Da Phnom Penh, dopo qualche indecisione sull’itinerario (ci sarebbe piaciuto dirigerci o in Vietnam oppure ad est, dove pare che la natura e i luoghi siano davvero belli e incontaminati), abbiamo deciso, visti anche i tempi necessari per gli spostamenti – ancora più lunghi nella stagione delle piogge date le condizioni delle strade – di dirigerci al mare per trascorrere dieci giorni in completo relax. Così abbiamo preso il pullman per Sihanoukville, nella costa sud. Il posto è assolutamente tranquillo e decisamente fuori dal turismo di massa (anche se nuovi complessi alberghieri di recente costruzione lasciano presagire purtroppo sviluppi futuri diversi), le spiagge sono molto belle. Il tempo però, a parte i primi due giorni, si è messo veramente male, con piogge continue, costringendoci a una “fuga” anticipata rispetto alle previsioni. Nuova destinazione Ko Chang, il parco nazionale marino nella vicina Thailandia. Il viaggio via terra verso la Thailandia passando dal confine di Hat Lek è stato lunghissimo (8-9 ore rispetto alle 4 dichiarate): gran parte della strada non è asfaltata ed inoltre ci sono dei tempi lunghi anche per l’attraversamento dei fiumi.
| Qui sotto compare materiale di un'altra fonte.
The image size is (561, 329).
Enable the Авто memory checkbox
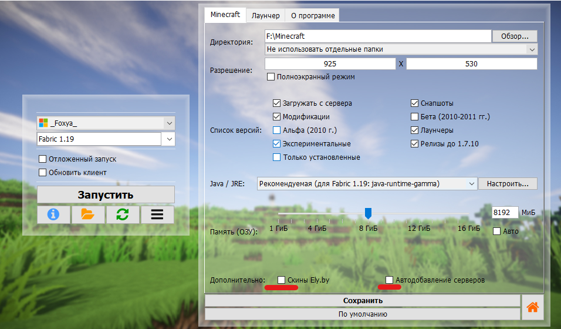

Così abbiamo pernottato a Trat e la mattina seguente ci siamo spostati a Ko Chang dove abbiamo trascorso in completo relax gli ultimi giorni di vacanza…e poi la bella Thailandia offre sempre moltissimo!
L’ultimo giorno l’abbiamo trascorso a girovagare nella caotica Bangkok prima di riprendere l’aereo per l’Italia, non senza portare con noi, nel cuore e nella mente, il sapore di questo nuovo viaggio, i colori e gli odori della foresta tropicale dopo le piogge, le immagini delle radici degli alberi secolari ormai inscindibili da quei meravigliosi templi di antico splendore, il mare, i volti della gente e quello enigmatico di Avalokiteshvara, le atmosfere dei paesi asiatici. Ciao Cambogia e auguri!